For the mozz balls, I took mozzarella curd and added heavily salted, very hot water (boiling, actually). Using two layers of latex gloves, you stretch the mozzarella while it is still extremely hot. It doesn't take much stretching before it's ready, and you'll know when it happens--the curds will come together and will no longer be curds, but mozzarella. Working quickly, you take a small piece of the mozzarella and flatten it, then use it to cover the nozzle of the cream whipper. Holding it around the nozzle very tightly, turn the whipper upside down and slowly release some of the tomato foam. Once the ball reaches about 2.5-3 inches in diameter (that's much bigger than the Alinea ones, I think), pinch the mozzarella ball shut while sliding it a bit off the nozzle. Keep pinching it tightly for several seconds. If you've worked quickly enough and the mozzarella has stayed hot enough, it will seal to itself. If not, you lost that one; start over.
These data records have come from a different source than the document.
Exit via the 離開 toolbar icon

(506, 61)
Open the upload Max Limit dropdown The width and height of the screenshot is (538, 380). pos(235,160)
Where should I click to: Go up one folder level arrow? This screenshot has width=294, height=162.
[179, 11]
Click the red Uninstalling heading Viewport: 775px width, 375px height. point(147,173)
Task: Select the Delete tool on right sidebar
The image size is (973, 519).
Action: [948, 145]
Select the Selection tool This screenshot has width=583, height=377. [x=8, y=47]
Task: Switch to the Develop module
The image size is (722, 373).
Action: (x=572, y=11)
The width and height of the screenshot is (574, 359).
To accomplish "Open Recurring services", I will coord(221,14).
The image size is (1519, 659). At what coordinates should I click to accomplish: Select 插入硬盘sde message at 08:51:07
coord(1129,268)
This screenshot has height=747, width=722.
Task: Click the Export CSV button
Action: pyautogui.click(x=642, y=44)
Here are a couple tips for this mozzarella process. First of all, after taking a small piece of mozz, flattening it, and getting ready to put it over the whipper nozzle, give it another dip into the hot water to keep it as warm as possible. Second, you have to keep shaking the whipper between balls, and then keep it upside down after shaking it. Otherwise the tomato stuff gets stuck and you'll get air bubbles. Third, because of (2), and because of the speed with which you must work, the process is much easier with two people. One holds the whipper, shakes it between balls, and keeps it upside down. The other works the mozzarella and actually depresses the lever of the whipper.
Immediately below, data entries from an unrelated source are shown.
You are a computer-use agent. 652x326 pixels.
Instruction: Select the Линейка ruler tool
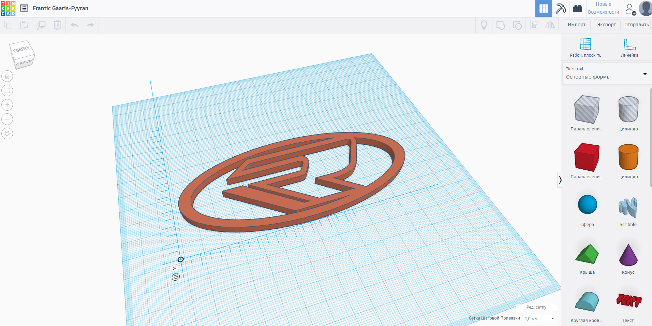(x=629, y=47)
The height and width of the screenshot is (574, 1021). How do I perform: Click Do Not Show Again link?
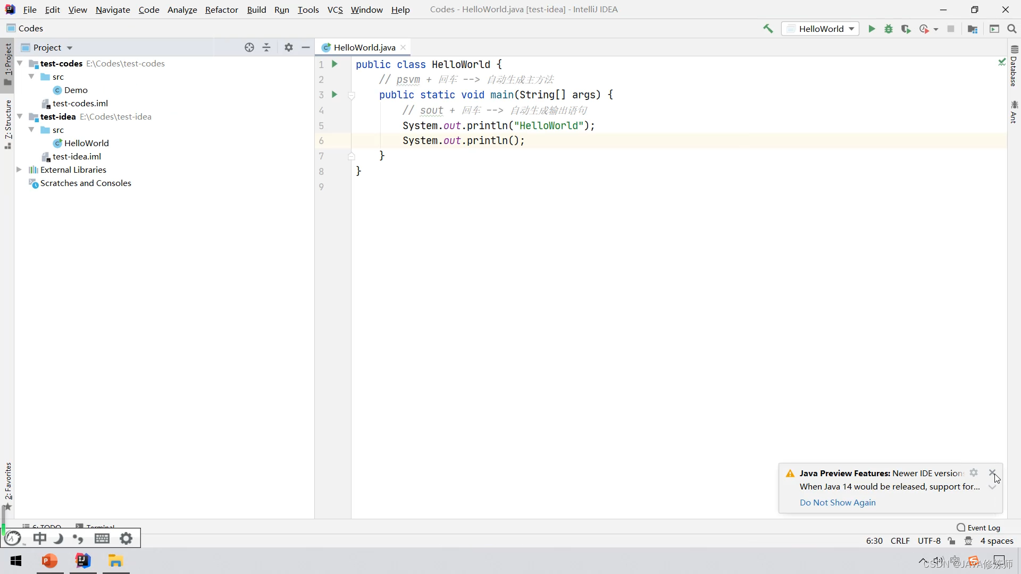tap(838, 502)
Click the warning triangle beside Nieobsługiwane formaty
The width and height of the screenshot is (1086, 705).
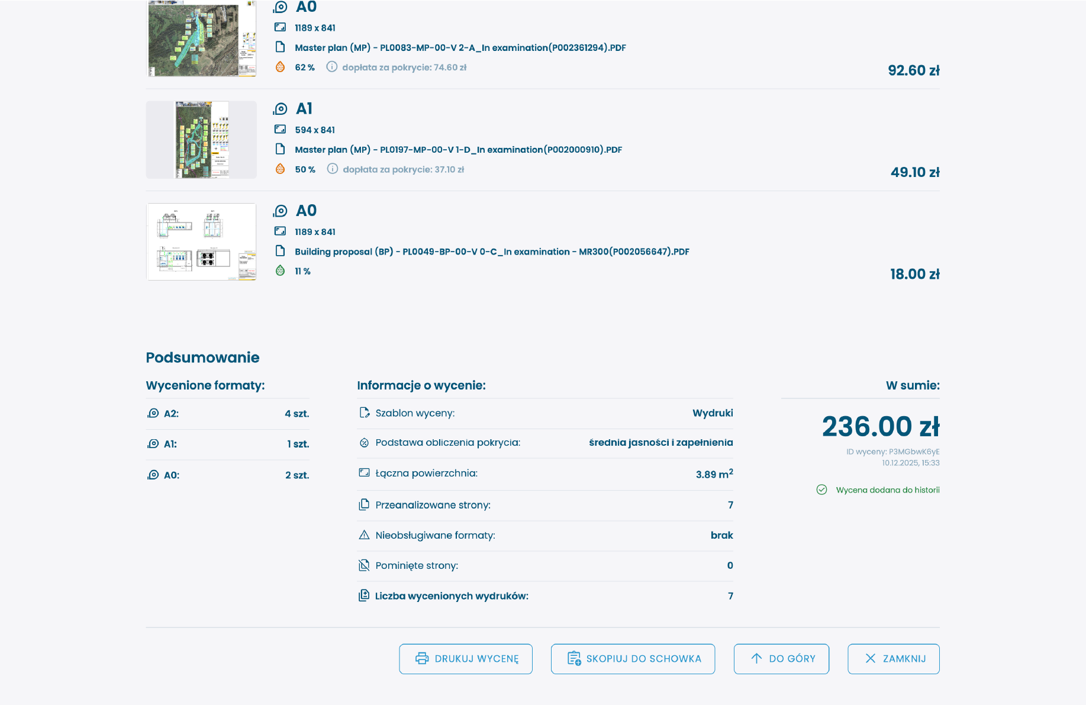363,535
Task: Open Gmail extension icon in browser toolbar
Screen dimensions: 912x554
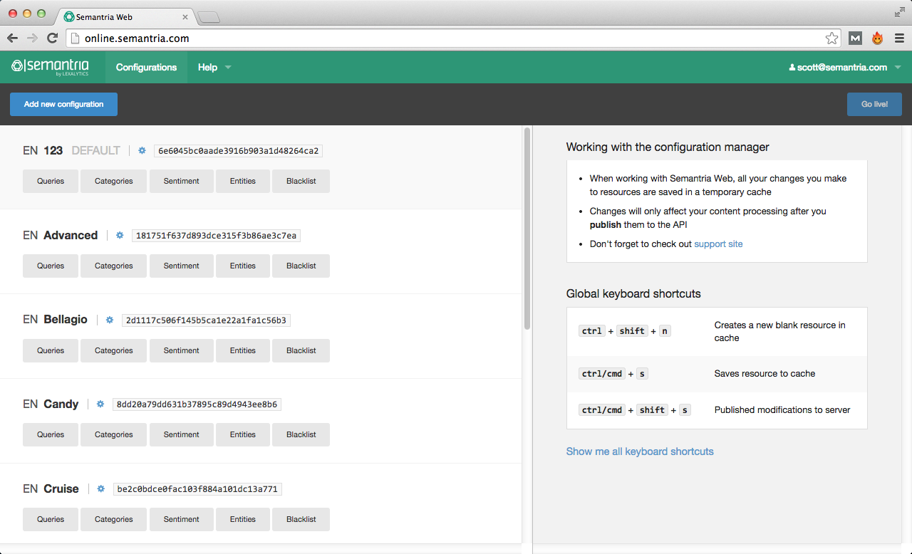Action: pos(855,38)
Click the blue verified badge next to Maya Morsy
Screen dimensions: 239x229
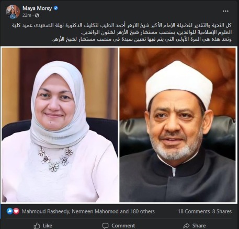click(x=56, y=8)
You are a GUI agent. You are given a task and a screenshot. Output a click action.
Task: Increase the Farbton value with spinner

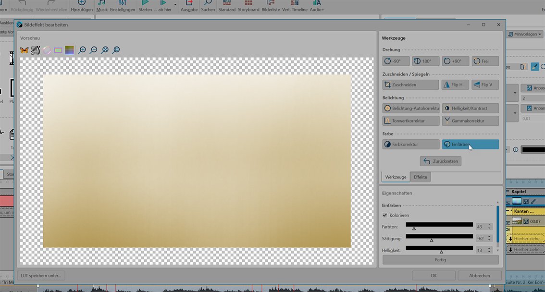coord(489,225)
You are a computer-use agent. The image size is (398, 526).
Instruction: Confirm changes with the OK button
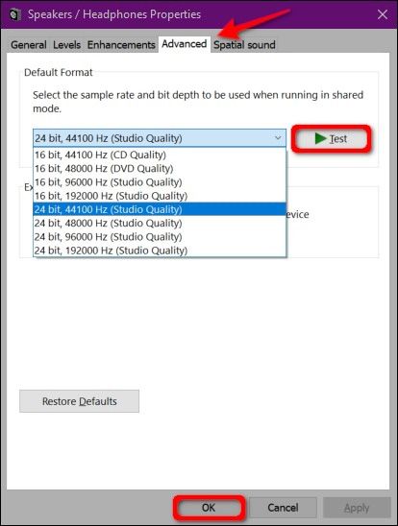(209, 508)
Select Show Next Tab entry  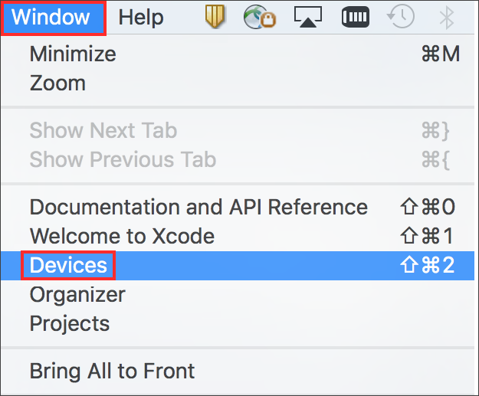[238, 131]
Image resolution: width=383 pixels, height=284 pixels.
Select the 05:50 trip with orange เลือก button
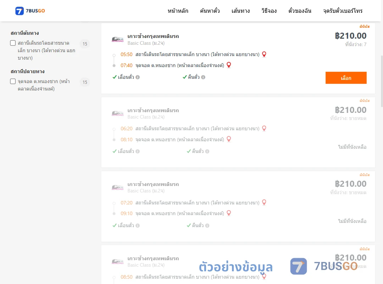pos(346,78)

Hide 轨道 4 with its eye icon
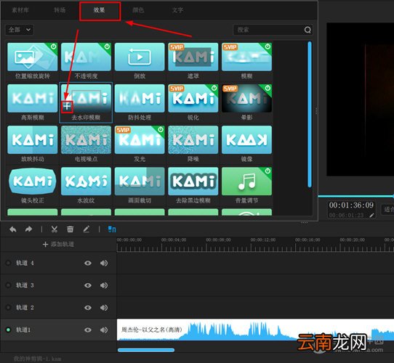click(88, 263)
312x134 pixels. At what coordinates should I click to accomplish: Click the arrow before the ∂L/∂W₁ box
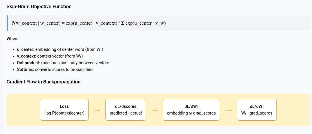(x=228, y=110)
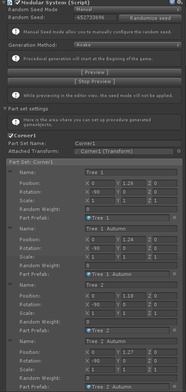Image resolution: width=186 pixels, height=392 pixels.
Task: Open the component settings gear menu
Action: tap(179, 3)
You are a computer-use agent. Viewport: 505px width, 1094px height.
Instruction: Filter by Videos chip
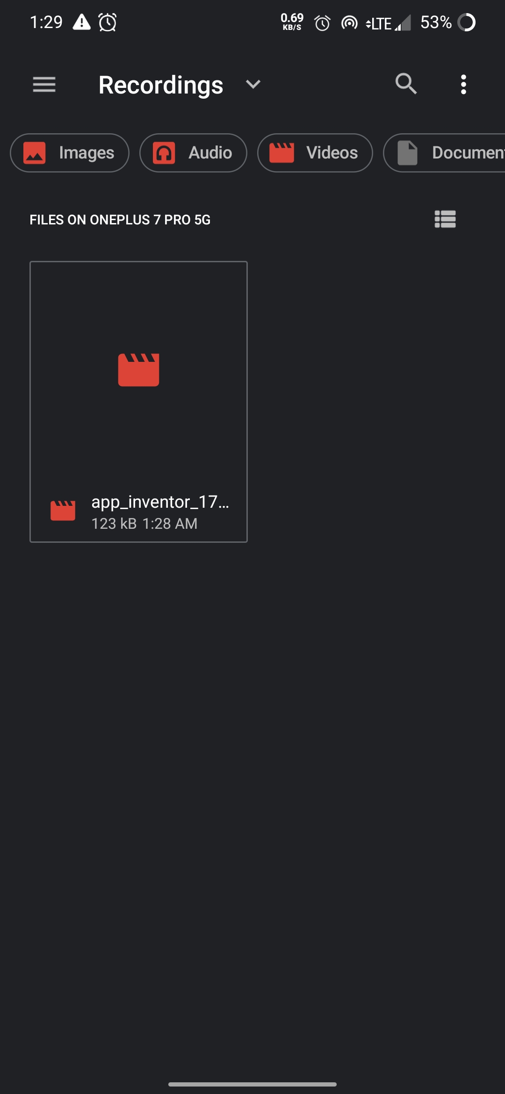pos(315,153)
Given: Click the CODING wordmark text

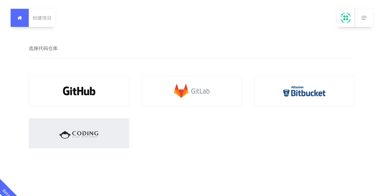Looking at the screenshot, I should 85,133.
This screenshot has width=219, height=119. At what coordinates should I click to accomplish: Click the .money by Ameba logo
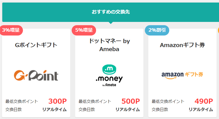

Anyway, the end result is a nice, plump ball of tomato-filled mozzarella. I served this dish in a bowl, and when the mozz was pierced, the tomato water spilled out into bowl, saucing the dish. I encouraged the diners to pick up the bowl and drink the juices that remained at the end, and many of them did. I certainly would have.
Whoa, love this post all around. Curious - where do you get mozzarella curds from?
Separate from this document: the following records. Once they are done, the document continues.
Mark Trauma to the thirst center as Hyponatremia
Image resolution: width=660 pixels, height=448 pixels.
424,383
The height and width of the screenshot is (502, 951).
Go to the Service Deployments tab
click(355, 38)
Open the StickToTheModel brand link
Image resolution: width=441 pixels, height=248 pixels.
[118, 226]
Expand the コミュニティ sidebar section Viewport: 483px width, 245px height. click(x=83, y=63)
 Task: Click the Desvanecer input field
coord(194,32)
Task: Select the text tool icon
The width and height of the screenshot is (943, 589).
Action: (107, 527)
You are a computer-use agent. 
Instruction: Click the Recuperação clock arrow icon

Posted by: sygyzy at July 22, 2010 11:34 AM
You pulled these tricky Alinea mozz balls off very nicely. How does that work when making them for a large dinner service? Can you hold them refrigerated for a good amount of time?
Posted by: E. Nassar at July 23, 2010 12:43 PM
sygyzy, I ordered them through my local grocery store's cheese department (Rainbow Grocery), but they were kinda pricey. You'd do much better if you got them wholesale.
Elie, thanks. I don't know how that would work for a large dinner service. I only had to have 12 good ones per night. Even that was a challenge. I probably threw out as many as I used. A lot of them had leaks that would only show up half an hour after they were made, so they deflated. All of them got less taut the longer they sat. So I just made them an hour before service. If I had to make tons of them, I don't know what the heck I'd do. If you had a station that wasn't too busy, you could probably make them to order, as each one doesn't take long. You'd just need some salted, simmering water constantly available. Wouldn't be too tough. I'm guessing that's what Alinea does, but I could be wrong.
Posted by: Barzelay at July 24, 2010 1:12 PM
That's what Alinea does. They're pretty damn fast at it too.
Posted by: The Gourmet Pig at July 25, 2010 12:44 PM
Thanks for confirming that! How is your 1L summer?